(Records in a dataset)

►

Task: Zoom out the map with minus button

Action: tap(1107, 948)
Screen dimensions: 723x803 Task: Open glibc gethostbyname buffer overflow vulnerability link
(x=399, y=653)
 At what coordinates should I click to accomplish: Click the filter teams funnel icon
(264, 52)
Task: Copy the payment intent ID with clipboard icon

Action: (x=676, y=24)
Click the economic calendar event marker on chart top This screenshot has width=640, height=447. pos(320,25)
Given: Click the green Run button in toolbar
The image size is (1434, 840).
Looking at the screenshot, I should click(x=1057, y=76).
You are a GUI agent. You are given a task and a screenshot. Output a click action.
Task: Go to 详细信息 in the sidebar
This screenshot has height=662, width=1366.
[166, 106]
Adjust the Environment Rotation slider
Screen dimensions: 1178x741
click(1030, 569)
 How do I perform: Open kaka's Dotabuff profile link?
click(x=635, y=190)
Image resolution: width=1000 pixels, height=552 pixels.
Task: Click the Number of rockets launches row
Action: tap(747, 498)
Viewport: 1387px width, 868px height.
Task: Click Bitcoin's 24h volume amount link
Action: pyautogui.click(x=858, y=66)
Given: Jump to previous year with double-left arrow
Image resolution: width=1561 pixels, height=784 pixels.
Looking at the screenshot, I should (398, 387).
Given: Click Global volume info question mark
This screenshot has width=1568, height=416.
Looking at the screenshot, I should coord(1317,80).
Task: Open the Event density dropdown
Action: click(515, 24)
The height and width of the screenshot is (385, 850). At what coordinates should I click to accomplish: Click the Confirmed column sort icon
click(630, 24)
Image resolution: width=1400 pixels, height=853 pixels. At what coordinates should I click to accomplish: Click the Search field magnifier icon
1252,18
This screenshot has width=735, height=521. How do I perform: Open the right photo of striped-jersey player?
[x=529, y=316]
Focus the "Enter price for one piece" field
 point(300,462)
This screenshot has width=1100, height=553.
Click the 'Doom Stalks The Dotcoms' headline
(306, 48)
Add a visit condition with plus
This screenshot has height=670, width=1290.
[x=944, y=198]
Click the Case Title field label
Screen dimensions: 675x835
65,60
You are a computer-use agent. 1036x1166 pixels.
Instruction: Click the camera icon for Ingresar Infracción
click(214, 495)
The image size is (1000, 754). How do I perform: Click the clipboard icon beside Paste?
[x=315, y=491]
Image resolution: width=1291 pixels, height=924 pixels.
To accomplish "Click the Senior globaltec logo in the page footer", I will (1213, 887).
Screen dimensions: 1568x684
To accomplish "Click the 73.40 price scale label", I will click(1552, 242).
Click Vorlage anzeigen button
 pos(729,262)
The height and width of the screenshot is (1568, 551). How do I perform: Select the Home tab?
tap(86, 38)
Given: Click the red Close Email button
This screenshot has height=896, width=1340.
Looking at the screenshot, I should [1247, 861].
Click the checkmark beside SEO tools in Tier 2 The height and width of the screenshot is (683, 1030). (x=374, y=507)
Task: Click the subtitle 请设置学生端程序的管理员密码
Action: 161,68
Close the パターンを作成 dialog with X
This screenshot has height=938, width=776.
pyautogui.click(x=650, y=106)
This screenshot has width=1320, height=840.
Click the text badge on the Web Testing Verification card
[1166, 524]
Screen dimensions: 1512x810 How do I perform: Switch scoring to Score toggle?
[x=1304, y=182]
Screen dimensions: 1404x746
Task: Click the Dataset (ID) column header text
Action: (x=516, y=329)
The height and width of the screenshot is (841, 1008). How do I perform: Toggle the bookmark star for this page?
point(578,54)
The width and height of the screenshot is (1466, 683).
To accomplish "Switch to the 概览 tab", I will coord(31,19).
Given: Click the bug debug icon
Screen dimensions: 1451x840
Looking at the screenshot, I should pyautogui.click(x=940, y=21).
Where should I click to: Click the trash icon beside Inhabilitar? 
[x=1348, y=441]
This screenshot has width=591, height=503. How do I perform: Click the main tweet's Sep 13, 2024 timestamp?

◄

WHAT IS EXPECTED
Rewrite the listing above, replacing each occurrence of "How do I perform" with "How can I do" and leaving everything else unchanged.

RESULT OF THE TASK
Task: Zoom out the map with minus button

Action: tap(1107, 948)
Screen dimensions: 723x803 Task: Open glibc gethostbyname buffer overflow vulnerability link
(x=399, y=653)
 At what coordinates should I click to accomplish: Click the filter teams funnel icon
(264, 52)
Task: Copy the payment intent ID with clipboard icon

Action: (x=676, y=24)
Click the economic calendar event marker on chart top This screenshot has width=640, height=447. pos(320,25)
Given: Click the green Run button in toolbar
The image size is (1434, 840).
Looking at the screenshot, I should click(x=1057, y=76).
You are a GUI agent. You are given a task and a screenshot. Output a click action.
Task: Go to 详细信息 in the sidebar
This screenshot has height=662, width=1366.
[166, 106]
Adjust the Environment Rotation slider
Screen dimensions: 1178x741
click(1030, 569)
 How can I do: Open kaka's Dotabuff profile link?
click(x=635, y=190)
Image resolution: width=1000 pixels, height=552 pixels.
Task: Click the Number of rockets launches row
Action: tap(747, 498)
Viewport: 1387px width, 868px height.
Task: Click Bitcoin's 24h volume amount link
Action: pyautogui.click(x=858, y=66)
Given: Jump to previous year with double-left arrow
Image resolution: width=1561 pixels, height=784 pixels.
Looking at the screenshot, I should (398, 387).
Given: Click Global volume info question mark
This screenshot has width=1568, height=416.
Looking at the screenshot, I should coord(1317,80).
Task: Open the Event density dropdown
Action: click(515, 24)
The height and width of the screenshot is (385, 850). At what coordinates should I click to accomplish: Click the Confirmed column sort icon
click(630, 24)
Image resolution: width=1400 pixels, height=853 pixels. At what coordinates should I click to accomplish: Click the Search field magnifier icon
1252,18
This screenshot has width=735, height=521. How can I do: Open the right photo of striped-jersey player?
[x=529, y=316]
Focus the "Enter price for one piece" field
 point(300,462)
This screenshot has width=1100, height=553.
Click the 'Doom Stalks The Dotcoms' headline
(306, 48)
Add a visit condition with plus
This screenshot has height=670, width=1290.
[x=944, y=198]
Click the Case Title field label
Screen dimensions: 675x835
65,60
You are a computer-use agent. 1036x1166 pixels.
Instruction: Click the camera icon for Ingresar Infracción
click(214, 495)
The image size is (1000, 754). How can I do: Click the clipboard icon beside Paste?
[x=315, y=491]
Image resolution: width=1291 pixels, height=924 pixels.
To accomplish "Click the Senior globaltec logo in the page footer", I will (1213, 887).
Screen dimensions: 1568x684
To accomplish "Click the 73.40 price scale label", I will click(1552, 242).
Click Vorlage anzeigen button
 pos(729,262)
The height and width of the screenshot is (1568, 551). How can I do: Select the Home tab?
tap(86, 38)
Given: Click the red Close Email button
This screenshot has height=896, width=1340.
Looking at the screenshot, I should [1247, 861].
Click the checkmark beside SEO tools in Tier 2 The height and width of the screenshot is (683, 1030). (x=374, y=507)
Task: Click the subtitle 请设置学生端程序的管理员密码
Action: 161,68
Close the パターンを作成 dialog with X
This screenshot has height=938, width=776.
pyautogui.click(x=650, y=106)
This screenshot has width=1320, height=840.
Click the text badge on the Web Testing Verification card
[1166, 524]
Screen dimensions: 1512x810 How can I do: Switch scoring to Score toggle?
[x=1304, y=182]
Screen dimensions: 1404x746
Task: Click the Dataset (ID) column header text
Action: (x=516, y=329)
The height and width of the screenshot is (841, 1008). How can I do: Toggle the bookmark star for this page?
point(578,54)
The width and height of the screenshot is (1466, 683).
To accomplish "Switch to the 概览 tab", I will coord(31,19).
Given: Click the bug debug icon
Screen dimensions: 1451x840
Looking at the screenshot, I should pyautogui.click(x=940, y=21).
Where should I click to: Click the trash icon beside Inhabilitar? 
[x=1348, y=441]
This screenshot has width=591, height=503. How can I do: Click the main tweet's Sep 13, 2024 timestamp?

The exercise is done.